8 Mistakes First Time Home Buyers Make
You need to love your choice, but use your head!
That first home is a very BIG deal. It’s the single biggest financial investment most of us will make in our entire lives and that notion can be daunting. But if you use your head and avoid some mistakes that others have made, you can save yourself a lot of grief, and money, in the process!
Mistakes First Time Home Buyers Make
Is buying a good idea?
A lot of young people—and some not so young—firmly believe that ownership is the way to go; that renting is just throwing good money after bad. But that’s not always the case. Sometimes, renting is a preferable option for a couple of reasons:
- If you’re not going to be in that house for very long because of school / job or other changes in your life, renting might be a better option. Why? Because the closing and maintenance costs that would normally be amortized over the life of a mortgage will end up costing you a lot more, to say nothing of the cost of breaking a mortgage before the term is up!
- You aren’t financially prepared for the extra costs that go into buying a home: homeowner’s insurance (vs. content), mortgage loan insurance (if you don’t have a sufficient down payment), closing costs (which can include land transfer taxes, title searches / insurance, reimbursement to seller of fuel or propane, legal fees and more, adding up to 2.5% of the purchase price of the property), property taxes, maintenance fees (condo), repairs, and general home maintenance, to name a few. These can add up FAST! You need some extra funds for the unexpected.
Not having a pre-approved mortgage
Any realtor will tell you that in a hot, fast market, you need to know how much you can spend and what your absolute limits are. The best way to do this, and look good on paper for a prospective buyer who is considering multiple offers, is to have a pre-approved mortgage in hand before you go house shopping. Otherwise, you will end up looking at homes that you can’t afford, which is like standing outside your favourite designer boutique with your nose pressed against the window! Not fun!
Before you even go for a pre-approved mortgage, you need to have a SOLID understanding of your financial position: your current debt load payments and monthly expenses, your income, extraordinary expenses like vacations and so on. Be realistic. Don’t assume you will be willing to forego any kind of vacation for the next five years! Stretching your budget too far will leave you feeling stressed all the time, wondering how you will make it all work.
Skipping the home inspection
In a hot market, where inventory in the lower brackets is slim, buyers might be tempted to skip the home inspection in hopes that this will put their bid above others. The reality is that you could be walking into a money pit and you won’t know it until after you’ve signed on the dotted line.
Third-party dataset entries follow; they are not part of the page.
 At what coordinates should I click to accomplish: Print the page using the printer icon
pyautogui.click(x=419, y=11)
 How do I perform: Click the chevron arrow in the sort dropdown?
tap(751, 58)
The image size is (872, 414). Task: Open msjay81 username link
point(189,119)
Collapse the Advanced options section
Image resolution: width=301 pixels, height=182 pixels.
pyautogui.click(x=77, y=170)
First time buyers usually don’t have the financial resources to take on major repairs, so it’s important to consider this before putting in an offer!
Hoping the house will be a gold mine
First time buyers often have visions of selling their first home a few years down the line for a massive profit, so that they can upgrade to a bigger, better home. The reality is that unless your first buy is in a very hot market—which also means it will be an expensive property and mortgage—that likely isn’t going to happen. Buy a home that you will want to live in, not just an investment property.
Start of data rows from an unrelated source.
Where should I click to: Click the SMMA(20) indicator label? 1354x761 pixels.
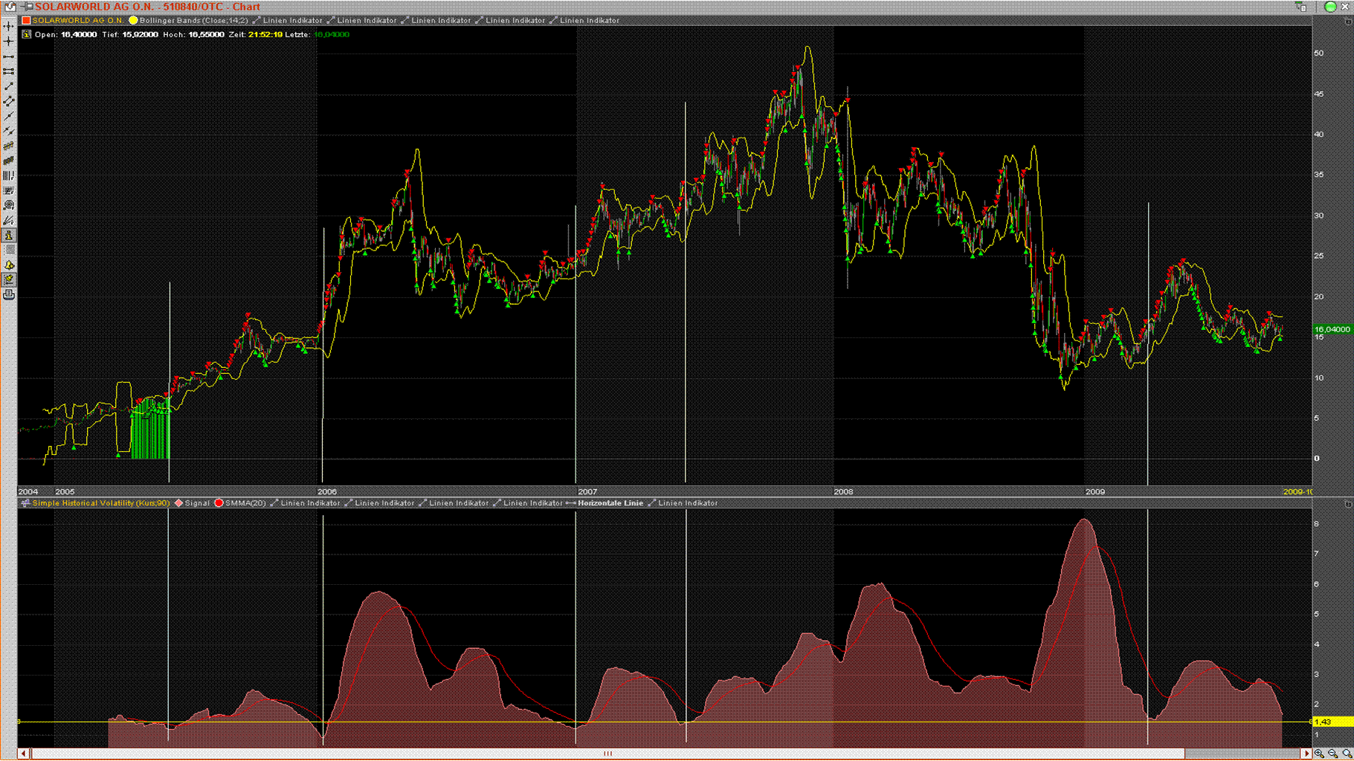click(245, 503)
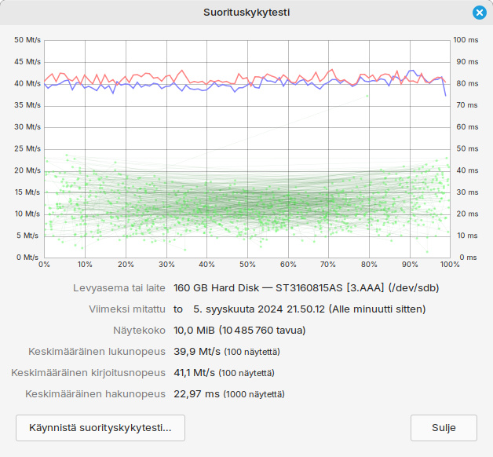Click the Sulje button

click(x=444, y=428)
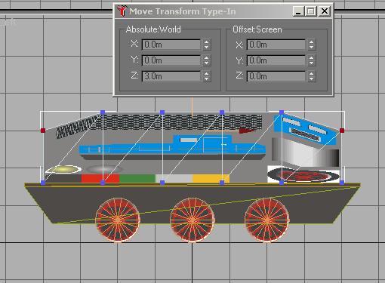Click the Offset Screen Z input field
The height and width of the screenshot is (283, 385).
point(276,76)

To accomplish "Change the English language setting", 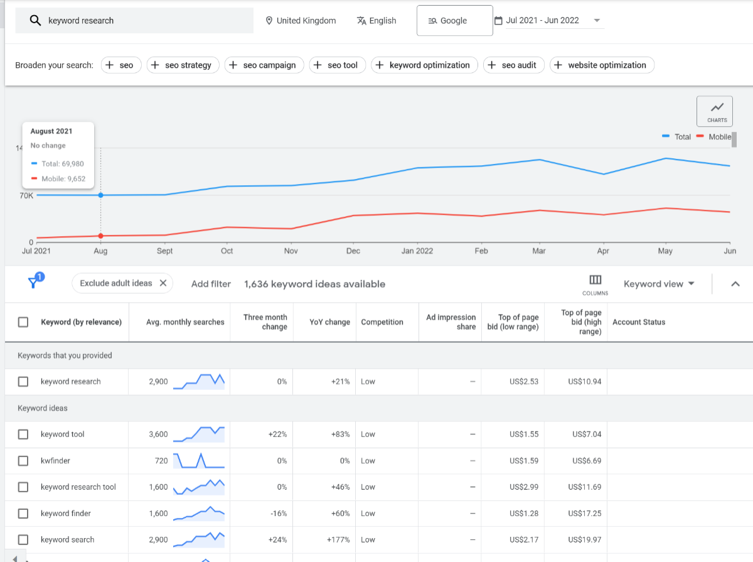I will 377,21.
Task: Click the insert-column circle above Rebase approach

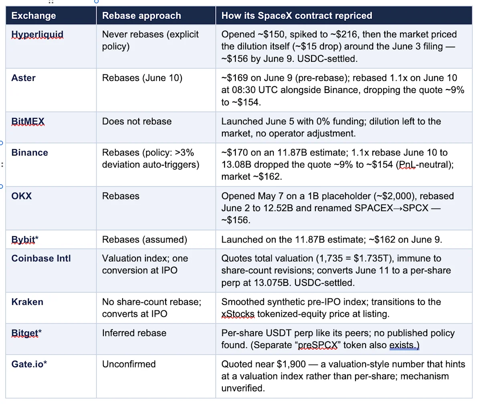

Not thinking with your head
You’ve seen what you think is your dream home. You’ve fallen in love and you know what they say about love: it’s blind! Your choice house ticks off a lot of boxes on your wish list, though it isn’t in the right location in terms of school catchment or for your job, and the roof is going to need replacing in a year or two, or the furnace is on the blink and it’s November. But it’s SO pretty! STOP! This kind of thinking will land you in a pile of extra debt, to say nothing of another move in short order, which will add to your costs. Be sensible and think practically. Make a pro / con list. Do whatever it is you need to do to make sure that your head rules!
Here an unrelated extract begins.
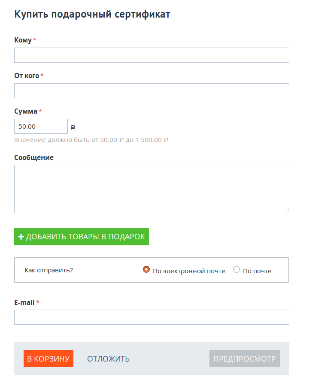The height and width of the screenshot is (386, 309).
Task: Open the 'Предпросмотр' preview button
Action: click(245, 359)
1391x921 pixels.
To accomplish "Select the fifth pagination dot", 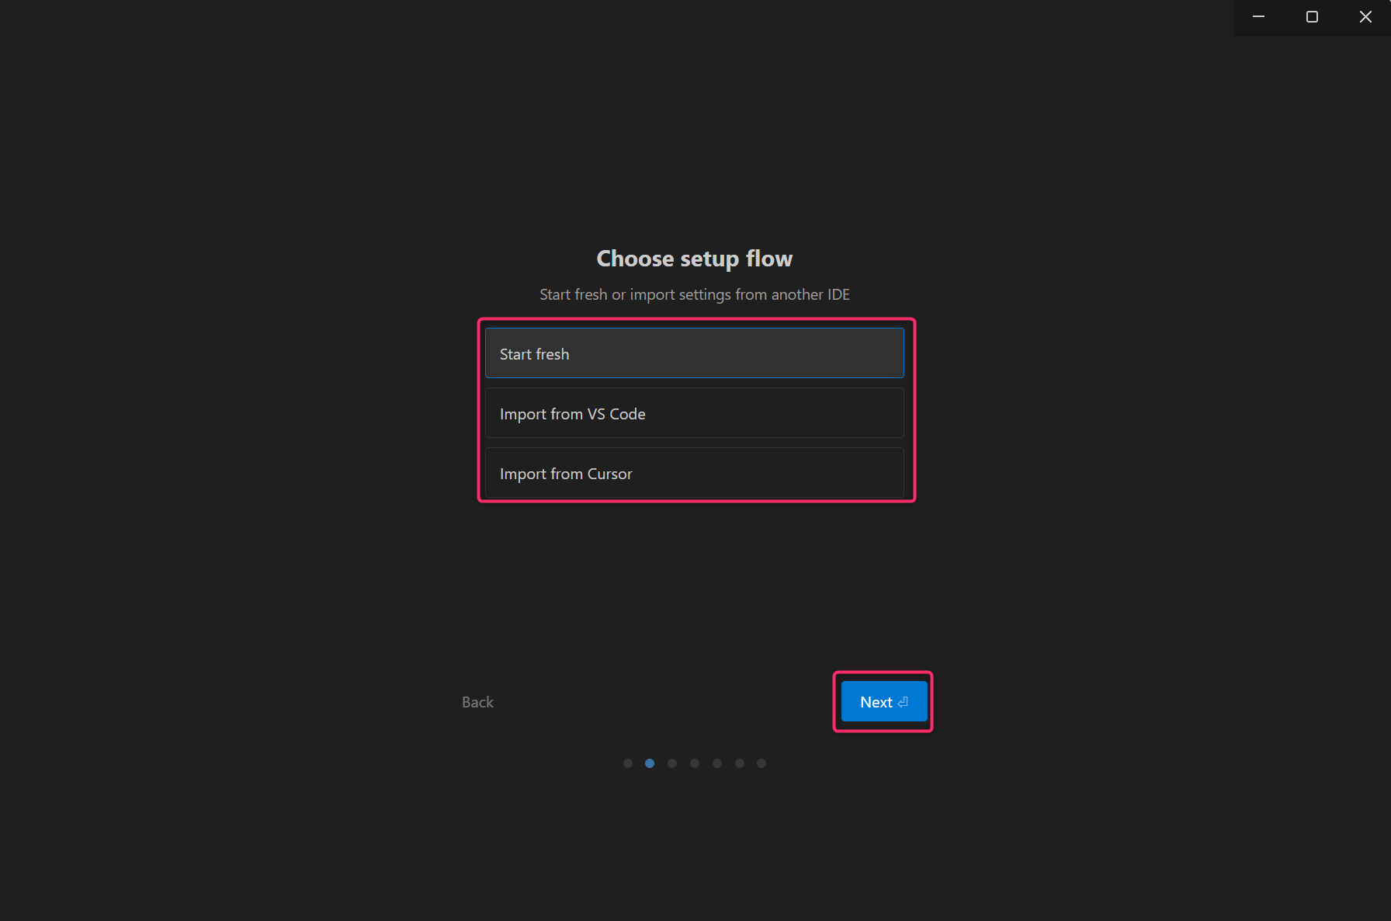I will pyautogui.click(x=717, y=763).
Not asking for comparables in the area
A realtor worth their salt will offer up comparable sold properties in the area, so that you can see whether the price being asked is in the ballpark and what you can reasonably offer. If they don’t, ask for them. It’s important to understand the market / neighbourhood you’re interested in, right down to the last dollar, cent and local park.
Not knowing the neighbourhood
You’ve asked your realtor for homes in a specific area that you know very well but they take you to see one that is in another area, but is ‘just darling’ and you ‘have to see it’. Before you run headlong into falling in love with that home, make sure you check out the neighbourhood. How close are you to schools? What are the crime stats like? Do people seem friendly or is every house covered in security, with a vicious looking dog at the gate? What about shops and restaurants? Health services? Whatever neighbourhood features are important to you, make sure you’re comfortable with what’s available.
Being fussy about details
You’re buying a house and suddenly the idea of compromise is frightening: you want all the goodies for the money you’re spending! The cool countertops, double sinks in the bathroom, a jacuzzi tub and separate shower… you name you, you want it. But here’s the thing: in a first home, you probably can’t have it. Don’t get bogged down in finding the PERFECT house with everything on your wish list or you could be living in Mom and Dad’s basement for a long time to come!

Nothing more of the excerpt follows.